From 69f6a87e2007949ad0b15150f54517a5d56ec823 Mon Sep 17 00:00:00 2001
From: openhands <openhands@all-hands.dev>
Date: Tue, 3 Mar 2026 19:57:34 +0000
Subject: [PATCH 1/4] Move holdout scenarios to separate repo

- Updated holdout.config.ts to use HOLDOUT_SCENARIOS_DIR env var
- Modified evaluate.sh to clone harb-holdout-scenarios repo at runtime
- Deleted scripts/harb-evaluator/scenarios/ directory
- Added .holdout-scenarios/ to .gitignore
- Holdout scenarios are now cloned into .holdout-scenarios/ during evaluation
- This prevents dev-agent from seeing the holdout test set
---
 .gitignore                                    |  3 +
 scripts/harb-evaluator/evaluate.sh            | 12 +++
 scripts/harb-evaluator/holdout.config.ts      | 14 ++--
 .../sovereign-exit/always-leave.spec.ts       | 80 -------------------
 4 files changed, 23 insertions(+), 86 deletions(-)

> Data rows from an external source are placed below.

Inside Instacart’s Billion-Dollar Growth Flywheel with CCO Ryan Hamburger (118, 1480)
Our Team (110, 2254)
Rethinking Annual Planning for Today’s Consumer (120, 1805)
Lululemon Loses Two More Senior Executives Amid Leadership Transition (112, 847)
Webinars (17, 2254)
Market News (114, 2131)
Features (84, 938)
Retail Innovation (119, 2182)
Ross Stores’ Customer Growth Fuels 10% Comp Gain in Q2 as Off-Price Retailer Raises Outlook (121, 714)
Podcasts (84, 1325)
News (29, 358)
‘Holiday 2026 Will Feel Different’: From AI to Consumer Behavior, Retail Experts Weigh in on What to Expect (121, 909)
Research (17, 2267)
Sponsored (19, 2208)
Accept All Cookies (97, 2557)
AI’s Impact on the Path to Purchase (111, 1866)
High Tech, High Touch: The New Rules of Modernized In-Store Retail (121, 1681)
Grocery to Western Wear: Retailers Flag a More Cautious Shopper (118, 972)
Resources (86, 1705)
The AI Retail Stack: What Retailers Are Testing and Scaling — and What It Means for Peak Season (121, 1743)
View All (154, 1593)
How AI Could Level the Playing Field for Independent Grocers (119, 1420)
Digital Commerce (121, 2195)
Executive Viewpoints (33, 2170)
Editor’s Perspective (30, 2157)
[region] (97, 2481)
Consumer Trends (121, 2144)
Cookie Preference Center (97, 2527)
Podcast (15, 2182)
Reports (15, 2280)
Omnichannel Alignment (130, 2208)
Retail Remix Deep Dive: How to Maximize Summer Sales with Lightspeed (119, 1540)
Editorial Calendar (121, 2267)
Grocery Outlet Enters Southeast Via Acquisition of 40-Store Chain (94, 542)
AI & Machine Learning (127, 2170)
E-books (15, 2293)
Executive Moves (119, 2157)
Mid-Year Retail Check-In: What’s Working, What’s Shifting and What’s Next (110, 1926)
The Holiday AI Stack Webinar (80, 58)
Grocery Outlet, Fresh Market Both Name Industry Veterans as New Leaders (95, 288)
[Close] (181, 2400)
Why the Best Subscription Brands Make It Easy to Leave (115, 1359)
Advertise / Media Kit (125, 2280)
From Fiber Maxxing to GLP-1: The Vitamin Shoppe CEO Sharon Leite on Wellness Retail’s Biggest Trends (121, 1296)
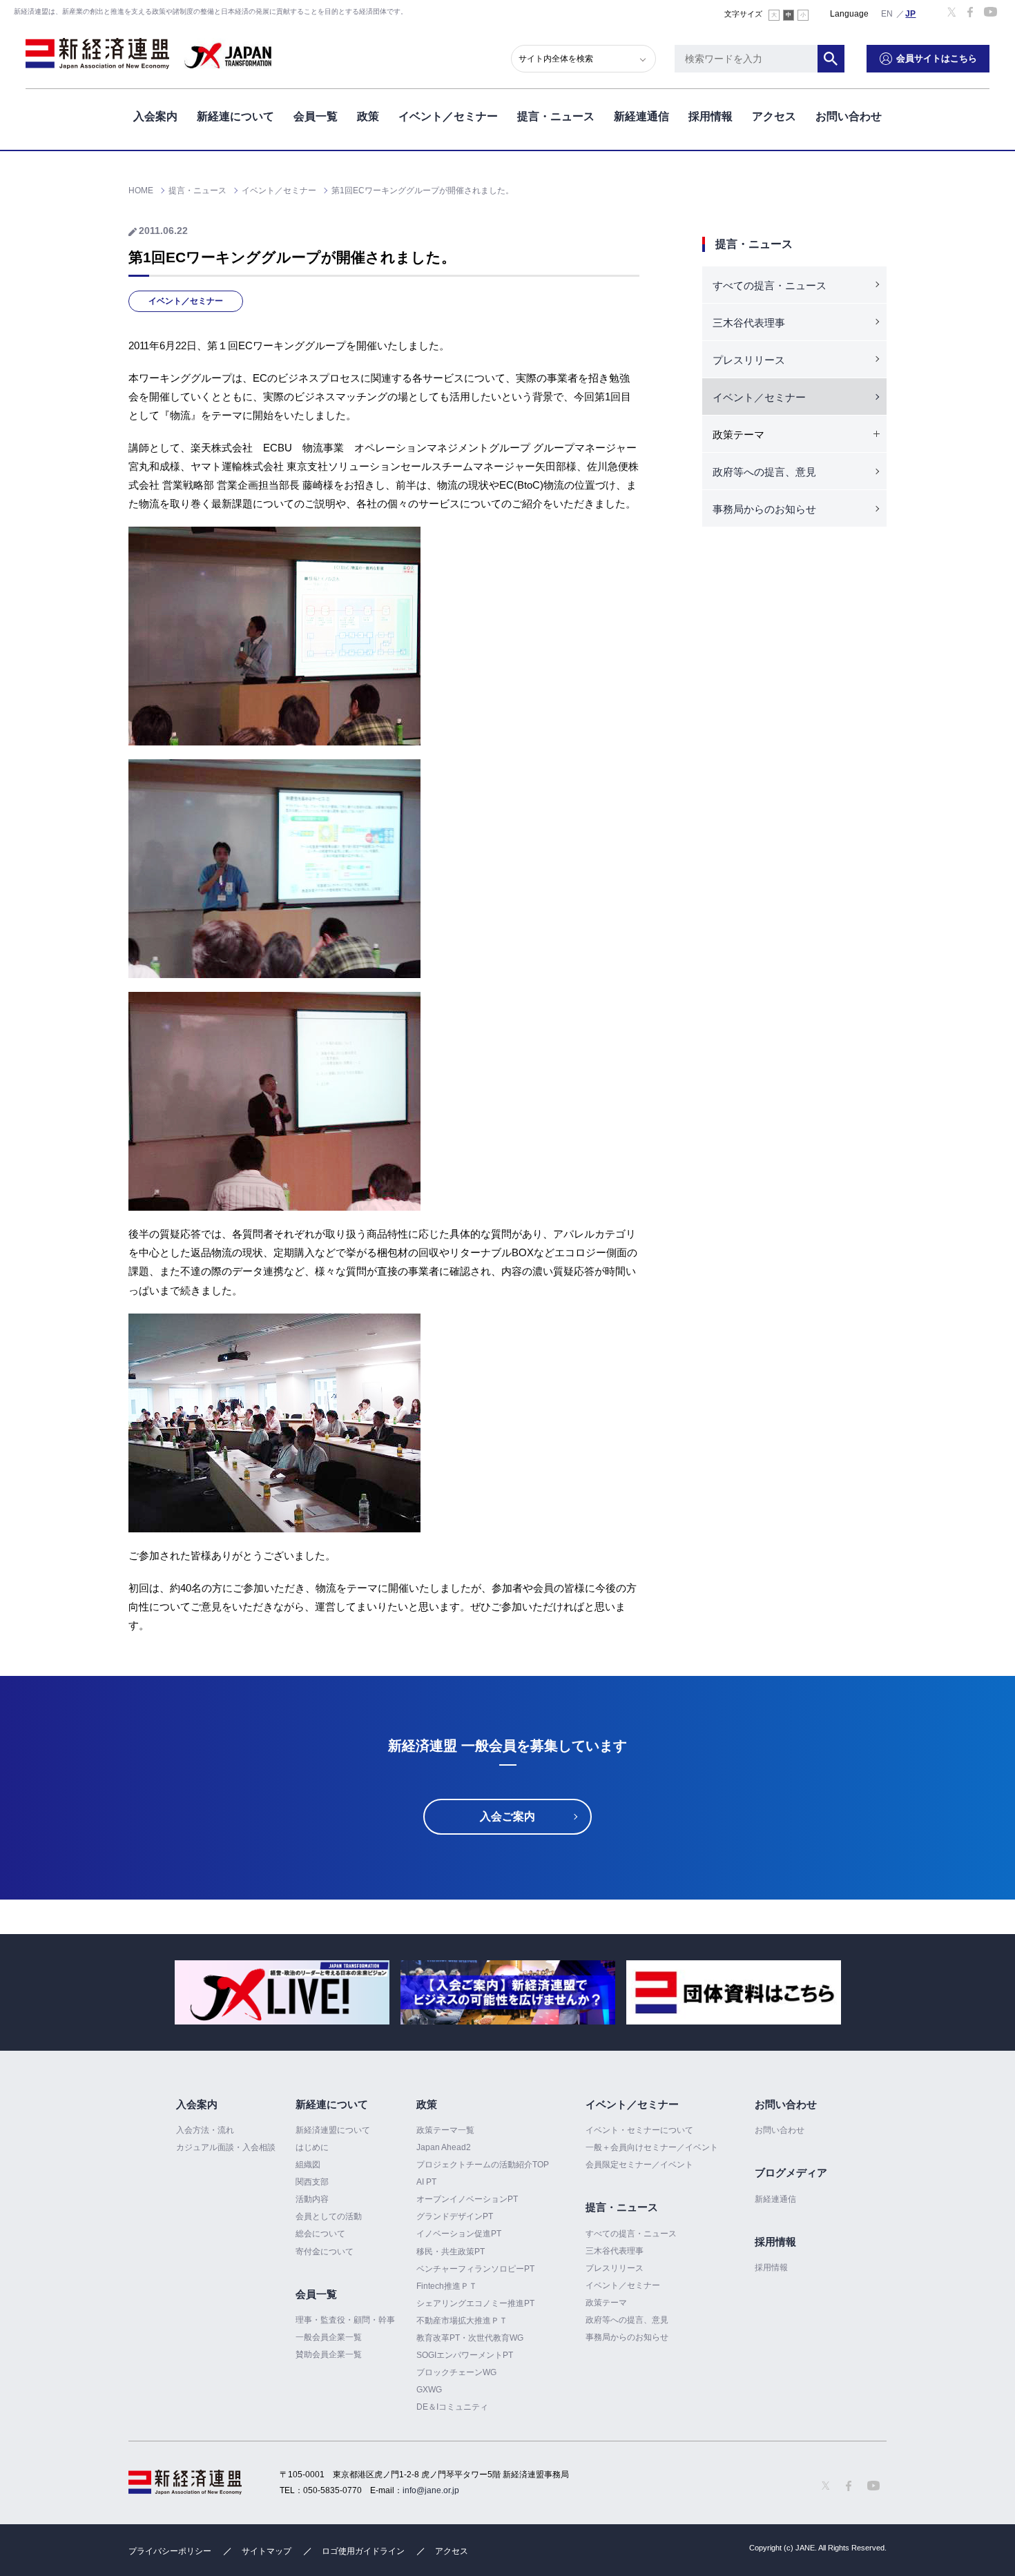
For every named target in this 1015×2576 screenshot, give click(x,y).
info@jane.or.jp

 delete mode 100644 scripts/harb-evaluator/scenarios/sovereign-exit/always-leave.spec.ts

diff --git a/.gitignore b/.gitignore
index 0a28df3..5fece8b 100644
--- a/.gitignore
+++ b/.gitignore
@@ -36,3 +36,6 @@ services/ponder/.ponder/
 # Temporary files
 /tmp/
 logs/
+
+# Holdout scenarios (cloned at runtime by evaluate.sh)
+.holdout-scenarios/
diff --git a/scripts/harb-evaluator/evaluate.sh b/scripts/harb-evaluator/evaluate.sh
index 52509ff..e691637 100755
--- a/scripts/harb-evaluator/evaluate.sh
+++ b/scripts/harb-evaluator/evaluate.sh
@@ -163,6 +163,18 @@ log "Installing Playwright browser binaries..."
 (cd "$WORKTREE_DIR" && npx playwright install chromium) \
   || infra_error "playwright install chromium failed"
 
+# ── Clone holdout scenarios ────────────────────────────────────────────
+# The holdout scenarios live in a separate repo so the dev-agent cannot
+# see them. Clone into .holdout-scenarios/ inside the worktree.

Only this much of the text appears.